Un sondage auprès de plus de 3 600 agriculteurs publié le mois dernier par l’Association des agriculteurs du Québec a révélé que 11 % envisagent de fermer au cours de l’année à venir.
L’Union des producteurs agricoles a constaté que les coûts des fermes québécoises ont augmenté en moyenne de 17,3 % en 2022, tandis que les revenus ont augmenté en moyenne de 14,7 %.
Un rapport publié au début d’avril par RBC a révélé que 40 % des exploitants agricoles canadiens prévoyaient de prendre leur retraite au cours de la prochaine décennie et que 66 % n’avaient pas de plan de relève.

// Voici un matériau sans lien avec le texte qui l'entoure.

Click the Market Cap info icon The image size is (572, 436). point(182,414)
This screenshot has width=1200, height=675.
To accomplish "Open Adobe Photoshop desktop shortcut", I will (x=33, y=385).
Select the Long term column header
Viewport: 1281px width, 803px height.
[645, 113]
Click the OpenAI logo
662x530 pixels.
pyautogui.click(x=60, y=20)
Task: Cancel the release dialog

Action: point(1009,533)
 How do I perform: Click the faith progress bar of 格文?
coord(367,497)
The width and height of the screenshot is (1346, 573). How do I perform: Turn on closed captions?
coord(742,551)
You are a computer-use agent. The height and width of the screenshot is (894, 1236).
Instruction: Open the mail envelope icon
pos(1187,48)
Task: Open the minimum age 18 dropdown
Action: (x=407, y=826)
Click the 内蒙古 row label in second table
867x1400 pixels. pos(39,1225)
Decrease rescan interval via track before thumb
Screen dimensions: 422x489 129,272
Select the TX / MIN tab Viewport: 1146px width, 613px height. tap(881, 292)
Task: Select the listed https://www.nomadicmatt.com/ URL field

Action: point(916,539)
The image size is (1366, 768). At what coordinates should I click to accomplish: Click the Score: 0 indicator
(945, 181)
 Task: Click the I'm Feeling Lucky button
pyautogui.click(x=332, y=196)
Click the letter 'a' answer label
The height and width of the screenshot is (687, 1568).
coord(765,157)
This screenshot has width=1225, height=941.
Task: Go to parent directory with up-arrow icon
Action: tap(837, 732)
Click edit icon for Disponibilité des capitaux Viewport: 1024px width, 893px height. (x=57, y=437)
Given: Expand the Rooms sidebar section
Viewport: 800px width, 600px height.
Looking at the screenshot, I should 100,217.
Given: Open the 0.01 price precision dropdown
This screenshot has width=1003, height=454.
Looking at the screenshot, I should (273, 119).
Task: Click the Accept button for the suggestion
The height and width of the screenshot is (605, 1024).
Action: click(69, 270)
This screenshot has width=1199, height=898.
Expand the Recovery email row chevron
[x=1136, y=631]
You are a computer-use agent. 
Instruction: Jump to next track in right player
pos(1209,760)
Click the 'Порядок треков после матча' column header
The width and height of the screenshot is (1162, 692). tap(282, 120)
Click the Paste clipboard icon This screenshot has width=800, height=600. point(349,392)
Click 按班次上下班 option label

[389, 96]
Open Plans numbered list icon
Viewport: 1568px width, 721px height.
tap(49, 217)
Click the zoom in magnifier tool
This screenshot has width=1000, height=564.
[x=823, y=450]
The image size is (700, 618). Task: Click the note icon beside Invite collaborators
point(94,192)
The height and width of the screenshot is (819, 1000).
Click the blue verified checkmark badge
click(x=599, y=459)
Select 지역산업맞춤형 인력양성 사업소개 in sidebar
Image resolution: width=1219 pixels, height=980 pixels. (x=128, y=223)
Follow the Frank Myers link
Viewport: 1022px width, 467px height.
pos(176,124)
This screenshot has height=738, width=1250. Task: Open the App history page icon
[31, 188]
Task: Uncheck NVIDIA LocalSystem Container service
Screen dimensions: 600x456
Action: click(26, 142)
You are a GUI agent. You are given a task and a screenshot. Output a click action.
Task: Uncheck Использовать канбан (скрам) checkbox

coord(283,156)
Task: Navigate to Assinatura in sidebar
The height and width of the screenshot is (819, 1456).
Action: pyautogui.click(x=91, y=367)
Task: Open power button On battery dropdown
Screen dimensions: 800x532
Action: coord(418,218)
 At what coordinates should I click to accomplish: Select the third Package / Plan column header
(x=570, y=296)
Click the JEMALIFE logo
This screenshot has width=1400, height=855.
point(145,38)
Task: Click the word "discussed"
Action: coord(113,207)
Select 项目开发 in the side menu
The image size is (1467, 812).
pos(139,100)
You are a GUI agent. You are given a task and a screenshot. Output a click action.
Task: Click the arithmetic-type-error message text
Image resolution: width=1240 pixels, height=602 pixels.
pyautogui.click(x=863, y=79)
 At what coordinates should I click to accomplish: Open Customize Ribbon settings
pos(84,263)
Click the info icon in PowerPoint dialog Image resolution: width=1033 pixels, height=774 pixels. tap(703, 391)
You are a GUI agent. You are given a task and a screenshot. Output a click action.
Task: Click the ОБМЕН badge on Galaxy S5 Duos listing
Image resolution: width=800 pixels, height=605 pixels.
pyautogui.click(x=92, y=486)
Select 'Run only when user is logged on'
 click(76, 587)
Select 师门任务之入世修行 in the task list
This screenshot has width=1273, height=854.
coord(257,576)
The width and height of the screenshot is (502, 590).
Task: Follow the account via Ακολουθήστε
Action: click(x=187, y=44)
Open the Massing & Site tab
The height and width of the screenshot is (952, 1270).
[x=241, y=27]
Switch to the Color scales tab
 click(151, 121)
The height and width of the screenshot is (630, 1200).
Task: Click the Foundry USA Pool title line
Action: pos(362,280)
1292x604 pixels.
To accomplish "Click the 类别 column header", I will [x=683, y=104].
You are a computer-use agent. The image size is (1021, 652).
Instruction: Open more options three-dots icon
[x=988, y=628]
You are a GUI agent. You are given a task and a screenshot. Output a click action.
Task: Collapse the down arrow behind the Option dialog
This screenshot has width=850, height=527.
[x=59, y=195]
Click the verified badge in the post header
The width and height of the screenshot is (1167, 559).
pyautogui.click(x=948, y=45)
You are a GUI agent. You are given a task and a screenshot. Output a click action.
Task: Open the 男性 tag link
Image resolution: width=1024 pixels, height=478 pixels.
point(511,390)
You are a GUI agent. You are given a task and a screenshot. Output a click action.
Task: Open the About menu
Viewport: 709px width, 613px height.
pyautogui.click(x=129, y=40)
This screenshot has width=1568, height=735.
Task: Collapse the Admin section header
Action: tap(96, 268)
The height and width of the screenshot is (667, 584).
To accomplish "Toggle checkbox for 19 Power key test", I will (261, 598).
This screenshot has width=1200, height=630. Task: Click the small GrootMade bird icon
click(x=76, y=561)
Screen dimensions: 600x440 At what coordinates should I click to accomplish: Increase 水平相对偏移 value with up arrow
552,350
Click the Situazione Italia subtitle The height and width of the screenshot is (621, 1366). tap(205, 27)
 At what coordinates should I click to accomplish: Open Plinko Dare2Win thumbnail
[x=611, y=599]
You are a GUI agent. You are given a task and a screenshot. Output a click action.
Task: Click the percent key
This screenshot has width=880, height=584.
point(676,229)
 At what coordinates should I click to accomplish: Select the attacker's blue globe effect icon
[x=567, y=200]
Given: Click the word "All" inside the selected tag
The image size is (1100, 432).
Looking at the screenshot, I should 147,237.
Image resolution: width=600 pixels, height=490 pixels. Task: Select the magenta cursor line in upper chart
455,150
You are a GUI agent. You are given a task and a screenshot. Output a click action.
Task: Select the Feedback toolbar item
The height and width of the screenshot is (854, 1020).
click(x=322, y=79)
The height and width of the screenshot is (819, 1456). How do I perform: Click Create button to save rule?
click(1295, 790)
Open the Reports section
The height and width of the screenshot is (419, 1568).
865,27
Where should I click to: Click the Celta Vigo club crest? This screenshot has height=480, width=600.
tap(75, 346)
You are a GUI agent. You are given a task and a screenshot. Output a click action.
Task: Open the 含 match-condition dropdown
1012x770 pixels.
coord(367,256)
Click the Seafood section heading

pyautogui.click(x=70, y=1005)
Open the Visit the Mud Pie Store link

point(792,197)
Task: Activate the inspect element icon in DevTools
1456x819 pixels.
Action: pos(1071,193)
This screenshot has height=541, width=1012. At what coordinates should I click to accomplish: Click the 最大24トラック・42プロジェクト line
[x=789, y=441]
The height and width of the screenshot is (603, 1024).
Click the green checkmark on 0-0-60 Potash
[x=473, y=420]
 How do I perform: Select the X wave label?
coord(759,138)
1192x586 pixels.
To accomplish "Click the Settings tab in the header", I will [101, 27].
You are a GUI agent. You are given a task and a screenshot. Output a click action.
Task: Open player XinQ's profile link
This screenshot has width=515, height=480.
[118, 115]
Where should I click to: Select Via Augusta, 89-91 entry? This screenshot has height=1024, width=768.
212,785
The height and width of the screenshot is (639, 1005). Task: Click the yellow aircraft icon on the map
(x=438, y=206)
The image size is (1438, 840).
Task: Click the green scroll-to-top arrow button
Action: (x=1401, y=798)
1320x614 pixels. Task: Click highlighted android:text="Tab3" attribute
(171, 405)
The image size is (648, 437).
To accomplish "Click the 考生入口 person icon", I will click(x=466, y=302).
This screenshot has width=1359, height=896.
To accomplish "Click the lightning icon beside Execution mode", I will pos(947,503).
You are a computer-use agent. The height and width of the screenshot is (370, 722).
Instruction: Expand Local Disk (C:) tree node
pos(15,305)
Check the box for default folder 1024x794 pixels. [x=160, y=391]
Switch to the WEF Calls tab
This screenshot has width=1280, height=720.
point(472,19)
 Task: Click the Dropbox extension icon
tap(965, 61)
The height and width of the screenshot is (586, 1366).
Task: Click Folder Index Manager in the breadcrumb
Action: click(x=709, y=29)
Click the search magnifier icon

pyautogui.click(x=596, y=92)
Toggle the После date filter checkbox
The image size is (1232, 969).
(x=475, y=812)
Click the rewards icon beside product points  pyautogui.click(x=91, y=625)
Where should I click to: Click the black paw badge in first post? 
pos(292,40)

Julie Bissonnette, présidente d’un organisme qui représente les jeunes agriculteurs québécois et favorise la relève agricole, affirme qu’il y a beaucoup de jeunes qui s’intéressent à l’agriculture.
« Parfois, on entend dire qu’il n’y a personne pour prendre la relève, mais ce n’est pas vrai, il y en a beaucoup, mais il faut s’assurer qu’ils sont capables de s’installer », a déclaré Bissonnette, de la Fédération de la relève agricole du Québec, dans une récente entrevue. « C’est tellement d’argent. »
L’étalement urbain et l’afflux de personnes qui déménagent dans les régions rurales pour travailler à distance exercent une pression accrue sur les terres arables du Québec, a déclaré Bissonnette.
Landry, quant à elle, a déclaré qu’elle aimerait voir davantage de petits agriculteurs, car ils ont tendance à établir des relations étroites avec les résidents locaux.
« Nous devons reconnecter le public à ce qu’il fait trois fois par jour, c’est-à-dire manger », a-t-elle déclaré. « Sachez d’où vient votre nourriture. Si vous ne pouvez pas la cultiver vous-même, trouvez quelqu’un qui le fait comme vous le feriez. »
Ce rapport de La Presse canadienne a été publié pour la première fois le 7 mai 2023.